第19話 冥界浸食


 赤黒い空には、鳥一匹も飛んではいなかった。気温は湿気を含んでやや肌寒く、低い場所にうっすら霧がかかっている。


「二人とも、ほんとうに食べたくならないんですか? 」

 サリヴァンは、ポケットから携帯食料を取り出し、齧りながら歩いていた。二人にも勧めたが、兄弟は三人とも、遠慮して食べなかった。


「ああ。不思議とな。緊張しているからかもしれない」

「そうだな。こりゃ後で死ぬほど減るぞ」

 兄に向ってヒューゴはそう言ってカラカラと笑ったが、サリヴァンの顔は晴れなかった。ヒューゴも笑顔を収める。


「どうした? 」

「ちょっと嫌な予感がします。……いえ、対処法は分かってるんですが、少しまずいことになったかもしれません。確かめる時間を、三十分だけください」


 ダッチェスの金色の目が、値踏みするように、下からサリヴァンを見つめた。

 不安そうな二人を連れ、サリヴァンが城下町から山肌が触れる場所まで戻った。山沿いに歩けば、そのまま城壁のすそにつくという適当な場所だ。


「ここに何かあったか? 」

 あたりを見渡してグウィンが尋ねた。

 サリヴァンは、手頃な石で道の横に聳そびえる崖の土を掘り、湿った粘土質のそれを、石と一緒に袋へ入れていく。


「火山の土が必要なんです」

 サリヴァンは駆け足で戻ると、土に塗れた手を叩いて落とす。

 サリヴァンは土の上に腰を下ろし、その袋をかたわらに置いて準備を始めた。


 左耳に下がった黒い雫型のピアスを確かめるように片手で少し触れながら、銀杖を指先ほどの刃がついた剃刀にして握ると、ピアスをいじっていた手で自分の後ろ頭を探った。手慣れた仕草だったが、サリヴァンの表情は固い。

 後ろ頭で一本に縛って垂れ下がる髪の中から、特に長いところの束を小指ほどの太さだけ切り取り、右の指にぐるぐる巻く。その髪を切る様子を見て、アトラスの兄弟たちはサリヴァンの束ねた髪がざんばらの長さになっている理由を察した。


「これからやるのは交霊術です。占いみたいなもんですね。本当は失せもの探しあたりがおもな使い道なんですけど。先に言っておきます。おれ、こういう『魔術』は苦手なんです」

「魔術にも個人差があるのか? 」


 サリヴァンは頷いて、鼻に皺を寄せた。

「魔術は学問の一面がありますから、そりゃ個人で得意不得意の分野があります。おれは本当に、こうした深くて繊細な手間を求められる魔法は得意じゃあない。成功した試しが無いんです。でも今回の場合は、成功のきざしがある。ここが冥界に最も近いフェルヴィンで、しかも冥界の扉そのものが開いたこと、おれに曽爺さんの血が流れていること、一緒に陛下たちがいること。こうした条件が、適正よりも成功に傾くかもしれない」

「じゃあやってくれ。
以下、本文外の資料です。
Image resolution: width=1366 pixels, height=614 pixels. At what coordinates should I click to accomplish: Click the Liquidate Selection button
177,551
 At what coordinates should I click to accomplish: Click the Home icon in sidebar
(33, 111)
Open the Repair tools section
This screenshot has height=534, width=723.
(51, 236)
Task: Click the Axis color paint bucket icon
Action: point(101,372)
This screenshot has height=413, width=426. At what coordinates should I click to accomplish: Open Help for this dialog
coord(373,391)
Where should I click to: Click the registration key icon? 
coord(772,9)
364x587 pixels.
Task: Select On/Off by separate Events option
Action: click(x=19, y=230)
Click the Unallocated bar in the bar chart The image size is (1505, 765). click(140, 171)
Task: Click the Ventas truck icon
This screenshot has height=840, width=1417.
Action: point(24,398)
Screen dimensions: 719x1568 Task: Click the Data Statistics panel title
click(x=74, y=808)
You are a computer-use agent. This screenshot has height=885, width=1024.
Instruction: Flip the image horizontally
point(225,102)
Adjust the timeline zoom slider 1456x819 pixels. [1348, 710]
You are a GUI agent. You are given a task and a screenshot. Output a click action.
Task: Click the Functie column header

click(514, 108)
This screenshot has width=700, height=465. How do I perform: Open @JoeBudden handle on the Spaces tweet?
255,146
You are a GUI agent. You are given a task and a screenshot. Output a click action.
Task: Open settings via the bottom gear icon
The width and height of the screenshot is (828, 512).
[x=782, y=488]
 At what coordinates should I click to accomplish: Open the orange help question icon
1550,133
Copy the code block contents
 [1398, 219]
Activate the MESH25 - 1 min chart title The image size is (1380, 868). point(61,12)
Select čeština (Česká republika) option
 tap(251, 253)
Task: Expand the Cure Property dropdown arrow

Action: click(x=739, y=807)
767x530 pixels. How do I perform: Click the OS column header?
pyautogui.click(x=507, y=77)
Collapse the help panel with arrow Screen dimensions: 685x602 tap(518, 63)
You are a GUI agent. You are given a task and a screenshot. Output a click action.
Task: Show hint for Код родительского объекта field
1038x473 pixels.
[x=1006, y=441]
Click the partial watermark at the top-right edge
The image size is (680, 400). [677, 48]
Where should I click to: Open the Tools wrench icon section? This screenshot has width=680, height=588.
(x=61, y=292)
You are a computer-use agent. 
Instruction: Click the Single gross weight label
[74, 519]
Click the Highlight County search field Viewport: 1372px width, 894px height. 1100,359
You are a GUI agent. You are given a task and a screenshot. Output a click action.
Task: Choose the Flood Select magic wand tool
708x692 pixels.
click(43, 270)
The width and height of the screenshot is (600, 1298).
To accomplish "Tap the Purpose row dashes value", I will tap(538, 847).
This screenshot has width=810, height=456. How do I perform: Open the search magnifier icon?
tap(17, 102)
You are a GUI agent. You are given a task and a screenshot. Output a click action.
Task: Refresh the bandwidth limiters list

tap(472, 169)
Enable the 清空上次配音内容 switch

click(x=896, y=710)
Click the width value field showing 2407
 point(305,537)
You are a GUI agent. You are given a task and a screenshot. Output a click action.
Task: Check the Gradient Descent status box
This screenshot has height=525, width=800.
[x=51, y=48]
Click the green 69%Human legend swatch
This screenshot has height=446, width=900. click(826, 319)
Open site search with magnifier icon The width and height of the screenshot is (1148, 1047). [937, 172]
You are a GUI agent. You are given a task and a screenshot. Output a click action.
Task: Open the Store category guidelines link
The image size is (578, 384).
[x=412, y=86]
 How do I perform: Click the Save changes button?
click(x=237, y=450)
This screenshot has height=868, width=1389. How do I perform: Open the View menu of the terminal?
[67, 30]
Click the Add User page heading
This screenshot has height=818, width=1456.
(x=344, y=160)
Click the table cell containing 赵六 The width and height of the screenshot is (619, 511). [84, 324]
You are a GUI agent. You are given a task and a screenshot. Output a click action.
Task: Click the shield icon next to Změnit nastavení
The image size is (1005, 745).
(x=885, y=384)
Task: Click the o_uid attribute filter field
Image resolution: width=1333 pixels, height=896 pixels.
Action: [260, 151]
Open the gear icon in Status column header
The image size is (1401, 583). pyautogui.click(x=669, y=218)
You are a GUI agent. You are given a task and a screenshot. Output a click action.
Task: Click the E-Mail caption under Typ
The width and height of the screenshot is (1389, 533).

それで、何を確かめるつもりなんだ? 」


 円座になるように、ヒューゴとグウィンも土の上にあぐらをかいた。

 グウィンの後ろで見守る姿勢のダッチェスの視線を気にしながら、サリヴァンは苦い唾を飲んで口を開く。


「冥界神の真意を尋ねたいと思います」

「冥界神の真意……? それを急いで確かめる理由が何かあるのか」

「気づいたんです。殿下たちは、いつから食事をとっていないんですか? 最後に肉や、肉を加工したものを食べたのはいつですか? 」


 皇子たちはは顔を見合わせた。三人が口を開くより先に、語り部が答える。

「グウィン様は八日間、ヒューゴ様は六日以上、水も食事も口にしておりません」

「最後に食事をしたのもそれくらい前ですね。口にされたのは、穀物粥だったかと思います。肉類は十日以上口にされていません。たぶん、ケヴィン殿下もそうだと思います」

「そうです」

「陛下。皇子。おれは二人に会ってから、少なくとも三回は、この携帯食を勧めました。……この意味、わかりますよね? 」


 兄弟は、ぽかんと語り部たちを見た。

「……嘘だろ? おれたち、地下にいたのはせいぜい三日だぜ? 」

「冥界と地上の時間の流れは違うという話があります。体感よりも長いか、短い。……正直、おれも今地上でどれくらい時間が経っているのか見当がつかない」


 冷や汗を垂らして苦笑いする弟の右隣りで、兄の方はこぶしで口を押えて考え込んでいる。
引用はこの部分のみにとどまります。